2. Validation of an increased level of glial fibrillary acidic protein (GFAP) in old killifish brain that manifests exclusively at the protein level. Double immunostaining for S100 (green) and GFAP (red) in the central region of the optic tectum of 7 wph fish (upper panels) vs 30 wph fish (lower panels). Scale bar = 100 μm. Average transcript and protein fold changes (log₂) are displayed as bars for transcript (light blue) and protein (dark blue) levels of GFAP.
3. Age‐related changes of markers for specific cell types in the brain of Nothobranchius furzeri. Fold changes for different age pairwise comparisons (12 vs 5 wph in white; 39 vs 5 wph in blue) were plotted using the cell‐type markers from (Sharma et al, 2015) (in particular neuronal, oligodendrocytes, microglia, and astrocytes markers). For each cell type, the top 100 marker genes (ranked according to adj. P value) were plotted. Both transcriptome and proteome fold changes are displayed. In boxplots, the horizontal line represents the median, the bottom, and top of the box the 25^th and 75^th percentile, respectively, and the whiskers extend 1.5‐fold the interquartile range.
4. Workflow for the identification of proteins potentially affected by miRNA regulation during aging. For this analysis, proteins were divided into two groups: (i) proteins affected by aging (adj. P < 0.05) whose abundance change could be explained by transcript expression change and (ii) proteins affected by aging whose transcript was either regulated but with opposite fold change (discordant cases) or not regulated at all. miRNA analysis was performed only on the latter. To obtain a list of miRNAs affected by aging, differential expression was performed on both the age comparisons (12 vs 5 wph and 39 vs 12 wph) separately. The resulting list of miRNAs affected by aging is available in Dataset EV3.

To find out whether microRNAs could contribute to transcript‐protein decoupling, we first analyzed miRNA expression levels across the same three age groups (Dataset EV3) and then mapped the targets of age‐affected miRNAs to our proteome data (Fig EV2D). By considering potential regulation mediated by miRNAs, we defined a subset of proteins whose abundance is affected by aging via mechanisms independent of both transcript level and miRNA‐mediated post‐transcriptional regulation (Fig 1F).
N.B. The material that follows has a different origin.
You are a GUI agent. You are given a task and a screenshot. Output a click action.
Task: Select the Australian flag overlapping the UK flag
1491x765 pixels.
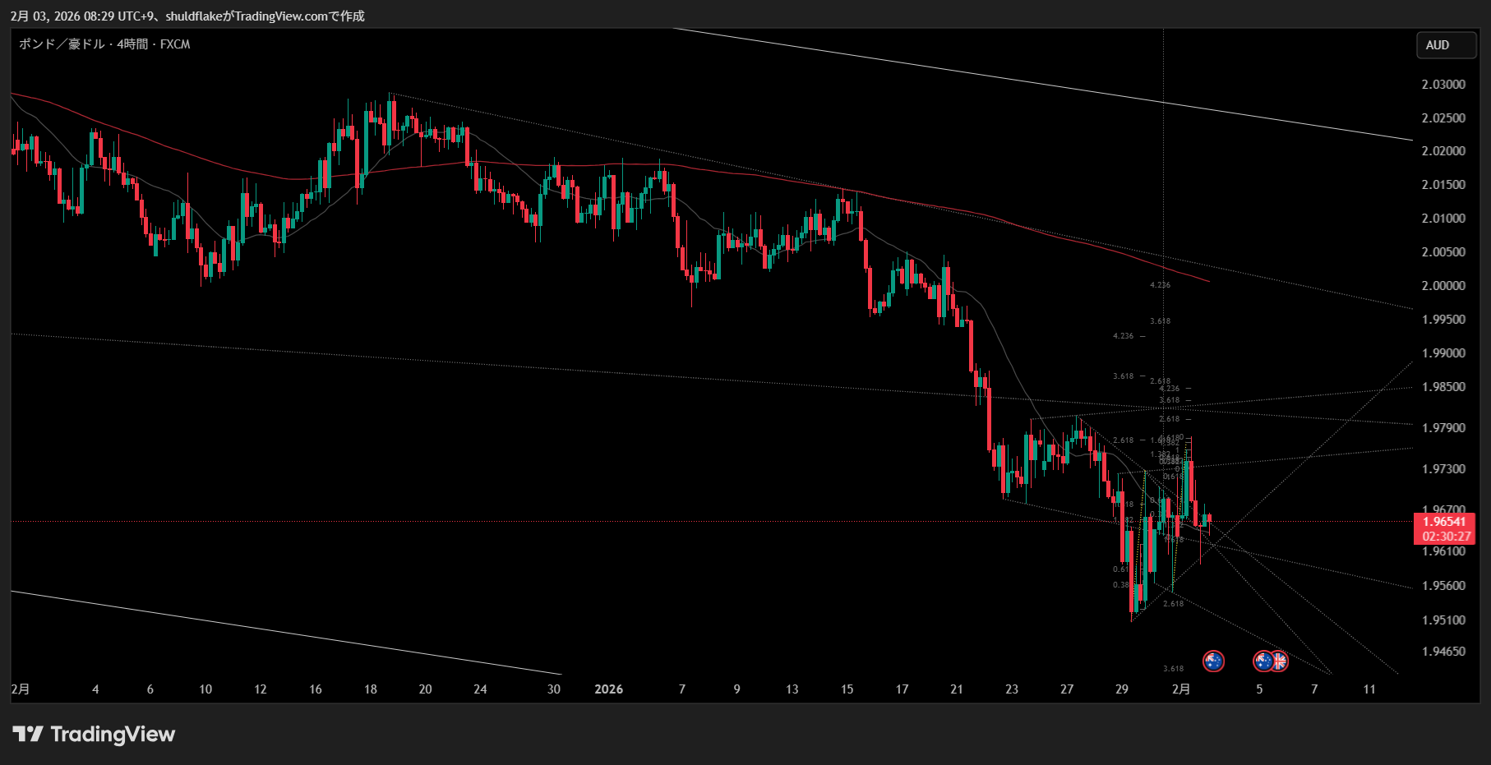point(1263,661)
This subset accounted for 30% of the affected proteins in the adult vs young fish comparison and increased up to 43% in the old vs adult comparison.
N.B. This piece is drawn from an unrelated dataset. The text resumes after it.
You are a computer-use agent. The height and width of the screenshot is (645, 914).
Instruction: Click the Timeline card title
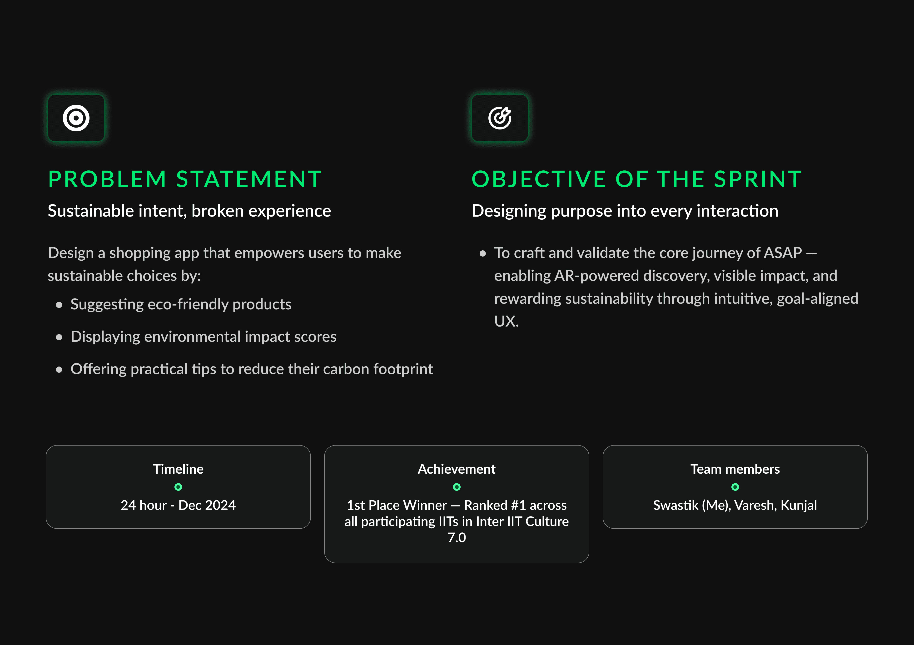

To clarify whether the transcript‐protein decoupling preferentially affects some specific pathways, we classified age‐affected genes according to their respective transcript and protein fold changes, and performed pathway overrepresentation analysis (Dataset EV4). In the comparison adult vs young fish, pathways related to the complement coagulation cascade and synaptic function/plasticity were overrepresented in concordantly increased transcripts and proteins (Fig 1G), in agreement with the notion that synaptogenesis continues during this phase of residual brain growth (Tozzini et al, 2012). By contrast, genes coding for biosynthetic pathways such as RNA transport, splicing and surveillance of RNA, ribosome biogenesis, and protein processing in the endoplasmic reticulum (ER) were overrepresented in concordantly decreased proteins/transcripts (Fig 1G). These changes may be related to the reduction of adult neurogenesis (Tozzini et al, 2012) that accounts for a significant fraction of global transcription regulation occurring during this period (Baumgart et al, 2014). The same biosynthetic pathways become discordant when old and adult animals are compared, with protein levels decreasing further with age, while transcript levels changed directionality and increased (Fig 1H, bottom right quadrant).

Taken together, our data indicate that post‐transcriptional mechanisms regulating protein levels have an increasingly important role in modulating protein abundance with age; they are responsible for nearly half of the protein changes observed in old brains, and they can lead to the opposite regulation trends for proteins and mRNAs.

Loss of ribosome stoichiometry in the aging brain

Among genes showing opposite transcript and protein changes already in the adult vs young fish comparison, we identified 13 genes encoding ribosomal proteins with transcript levels being significantly increased and protein abundances decreased (Figs 2A and EV3A). Fold changes of genes encoding for ribosomal proteins split into two groups in the old vs adult fish comparison (Fig 1H): While transcript levels continue to increase consistently, ribosomal proteins show either increased (13 proteins, e.g., RPS20, RPL8, and RPL21) or decreased (14 proteins, e.g., RPS6, RPLP2, and RPL22L1) abundance (Figs 2A and EV3A). A similar pattern was observed also for the mitochondrial ribosome (Fig EV3B). These findings indicate a loss of stoichiometry of ribosomal proteins (i.e., an imbalance in their relative levels) during aging, which is likely to impair ribosome assembly and to create a pool of orphan proteins at risk of aggregation. When mapped on the ribosome structure (Khatter et al, 2015), age‐affected proteins form clusters of either consistently increased or decreased abundance (Fig 2B). Since transcript level changes are consistent, while ribosomal protein levels are not (Figs EV3A and B), the loss of ribosome stoichiometry must result from an alteration of post‐transcriptional mechanisms mediating protein homeostasis. We obtained ribosome footprint data from young and old killifish brains and showed consistently increased levels of transcript encoding for ribosomal proteins to be associated with ribosomes in old brains, as previously shown in rats (Ori et al, 2015) (Fig EV3C). These data exclude changes in translation output as a cause for the observed loss of ribosome stoichiometry and point to other mechanisms such as protein degradation and aggregation.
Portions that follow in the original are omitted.